# [Text passage]
####################
I was scared and sure that some of this was because Dad had some tax scheme going with his land on St. Joseph Island, Ontario. I didn’t want to tell this woman that I had a summer cottage, because I was afraid that Dad would get in trouble, or that I would get in worse trouble with Dad.
Here I am at the U.S. border and busloads of immigrants are coming in by the half-hour. The processing is quick. On a Friday night bus charters are leaving Montreal with intensity. I wonder if they are coming from the Montreal Jazz Festival, or what. I’m tempted to start a conversation but they seem to be moving, and of vastly different ethnic and racial and lingual origins, as if God were creating a population for our country in passenger trains by the busload. The U.S. Customs Officials process them quickly and put them back on buses. I wonder how many of them have homes in Canada, or in the U.S.? Or where? Are they tourists? What are they doing here tonight?
I was turned back from the border. There was this young immigration official, a black-haired woman from Montreal. I didn’t write down her name, because I don’t want to fight her directly. I think she was the boss of my bus today. It seemed like she wanted to marry me, or push my buttons. The thought I had right away was that it had something to do with my earthly father and some shenanigans that she thinks I’m responsible for. I asked permission to use this laptop at the Customs Service. I am waiting for a bus to Plattsburgh. I have no idea what I’ll do next, but I’m planning and waiting, and writing, and looking at the brownish red tile floor. I showed one of the Treasury Officials some of my best currency, old two dollar bills with Monticello on the back. She claimed it was the first time she had seen such a thing. The young lady at the Canadian border gave me a stupid form to fill out, I took it back to the U.S. side and filled it out, returned it to her, and she still said no to me. I left her the form, and I got a ride in caged van back here.
####################
# [Raw data]
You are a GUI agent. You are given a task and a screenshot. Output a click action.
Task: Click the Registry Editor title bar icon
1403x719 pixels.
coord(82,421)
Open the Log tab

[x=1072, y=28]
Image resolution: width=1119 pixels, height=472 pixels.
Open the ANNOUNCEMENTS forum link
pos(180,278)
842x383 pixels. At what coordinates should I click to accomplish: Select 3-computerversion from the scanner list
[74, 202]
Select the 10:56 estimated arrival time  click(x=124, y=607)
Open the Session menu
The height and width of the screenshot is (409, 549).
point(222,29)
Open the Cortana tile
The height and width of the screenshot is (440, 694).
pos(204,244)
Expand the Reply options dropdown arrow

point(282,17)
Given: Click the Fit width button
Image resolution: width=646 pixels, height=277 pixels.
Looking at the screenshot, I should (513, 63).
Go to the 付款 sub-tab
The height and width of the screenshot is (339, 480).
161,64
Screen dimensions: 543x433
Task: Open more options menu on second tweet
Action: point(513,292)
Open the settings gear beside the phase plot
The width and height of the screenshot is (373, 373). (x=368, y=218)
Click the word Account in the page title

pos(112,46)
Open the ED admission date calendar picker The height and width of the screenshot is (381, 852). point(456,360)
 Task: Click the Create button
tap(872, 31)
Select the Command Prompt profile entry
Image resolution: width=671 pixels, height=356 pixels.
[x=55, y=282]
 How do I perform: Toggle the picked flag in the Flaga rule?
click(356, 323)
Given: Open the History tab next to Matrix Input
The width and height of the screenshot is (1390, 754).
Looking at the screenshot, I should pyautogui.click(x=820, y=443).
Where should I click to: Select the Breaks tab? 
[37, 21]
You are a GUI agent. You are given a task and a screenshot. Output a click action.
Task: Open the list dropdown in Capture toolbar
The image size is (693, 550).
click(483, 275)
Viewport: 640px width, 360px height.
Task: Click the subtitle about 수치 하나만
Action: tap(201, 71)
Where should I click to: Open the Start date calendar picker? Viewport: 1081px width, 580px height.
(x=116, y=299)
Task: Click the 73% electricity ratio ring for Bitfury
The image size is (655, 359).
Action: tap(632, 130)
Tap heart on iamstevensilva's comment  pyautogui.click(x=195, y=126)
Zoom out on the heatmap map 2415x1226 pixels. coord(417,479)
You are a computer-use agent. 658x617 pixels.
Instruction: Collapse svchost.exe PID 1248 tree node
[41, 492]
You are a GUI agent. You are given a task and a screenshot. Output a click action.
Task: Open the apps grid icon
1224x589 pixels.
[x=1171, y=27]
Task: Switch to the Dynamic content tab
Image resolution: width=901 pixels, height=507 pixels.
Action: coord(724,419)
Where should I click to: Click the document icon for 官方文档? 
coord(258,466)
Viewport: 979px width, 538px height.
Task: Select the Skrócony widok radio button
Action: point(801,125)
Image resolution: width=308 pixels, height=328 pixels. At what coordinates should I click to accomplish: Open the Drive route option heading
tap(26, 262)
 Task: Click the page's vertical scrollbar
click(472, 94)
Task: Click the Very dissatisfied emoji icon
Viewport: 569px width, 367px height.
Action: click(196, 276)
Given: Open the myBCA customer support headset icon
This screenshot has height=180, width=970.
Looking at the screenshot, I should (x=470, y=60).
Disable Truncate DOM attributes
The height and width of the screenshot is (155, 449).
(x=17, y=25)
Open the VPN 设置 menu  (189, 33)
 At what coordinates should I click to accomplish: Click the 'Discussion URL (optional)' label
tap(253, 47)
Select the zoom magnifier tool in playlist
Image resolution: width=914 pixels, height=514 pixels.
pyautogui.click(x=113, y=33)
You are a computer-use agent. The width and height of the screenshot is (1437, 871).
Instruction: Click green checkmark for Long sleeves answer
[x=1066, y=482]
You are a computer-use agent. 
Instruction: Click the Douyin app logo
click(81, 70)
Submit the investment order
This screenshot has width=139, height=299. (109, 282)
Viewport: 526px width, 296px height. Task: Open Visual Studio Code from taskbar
####################
# [Given exercise A]
What is pictured on the back of the old two dollar bills that the writer showed one of the Treasury Officials in the border narrative?
# [Given exercise B]
Repeat the part of the border narrative that opens with the words containing "Here I am at" and closes with "doing here tonight?".
# [Given exercise C]
Pick up the border narrative about being turned back by immigration and continue it from where it stops.

# [Exercise answer A]
Monticello.

# [Exercise answer B]
Here I am at the U.S. border and busloads of immigrants are coming in by the half-hour. The processing is quick. On a Friday night bus charters are leaving Montreal with intensity. I wonder if they are coming from the Montreal Jazz Festival, or what. I’m tempted to start a conversation but they seem to be moving, and of vastly different ethnic and racial and lingual origins, as if God were creating a population for our country in passenger trains by the busload. The U.S. Customs Officials process them quickly and put them back on buses. I wonder how many of them have homes in Canada, or in the U.S.? Or where? Are they tourists? What are they doing here tonight?

# [Exercise answer C]
I’d like to re-create the interview. Maybe it was the way I walked, or that I was honest about all my criminal history. I have no record. There may be a ten or twenty year old dropped charge, or a misdemeanor somewhere on a computer. She said I had an SID number. What does that mean? I have long hair and torn jeans, I want to meet Margaret Atwood, and I’m honest to anyone who asks, so what is the real problem? Maybe she is protecting someone. I don’t care. I want to go to Canada. I don’t know why I want to go to Canada today, just that I do. I asked a U.S. Immigration Official if I could get Diplomatic Immunity, or some kind of State Department Temporary Appointment. He said he couldn’t help. He was very respectful. I’d describe him, but I want to protect his anonymity. The U.S. Officials have all been kind, and seem competent. They say they cannot affect anything on the Canadian side. I took a leak and changed shirts here. My beard is a bit scraggly. Can a man be refused entry into another country for his appearance? What is a SID number and who assigns it? Does it hurt or help a person? My name is in some kind of computer that gives Tony Blair’s dog a justification to reject me from entering royal territory. I find that kind of restrictive. But, it answers certain questions. Someone doesn’t want me in Montreal tonight. I’m thinking it might be for my own protection. Which scares me more than anything does. One of the feelings I was getting from the young lady was that if I had the proper papers on me at all times, I could come and go, and also carry a loaded gun. I don’t want a gun, and I don’t want have to carry special papers. The guidebook says that America is an open border between the Queen’s territory and the Democracy to the South. A passport or a driver’s license from the U.S., an honest reply to a few questions about firearms and tobacco and alcohol are all that are fair to ask. All this stuff about a criminal past seems like ferreting crime. In America past is past. A man’s history cannot be held against him or her, and rehabilitation is not a condition for travel. I’m a little peeved. I’ve been here at the station over four hours waiting for a bus and I don’t have any reservation to stay in Plattsburgh. It’s a shitty day when you can’t get a shower or something decent to eat before one a.m. It seems like I’m in New York.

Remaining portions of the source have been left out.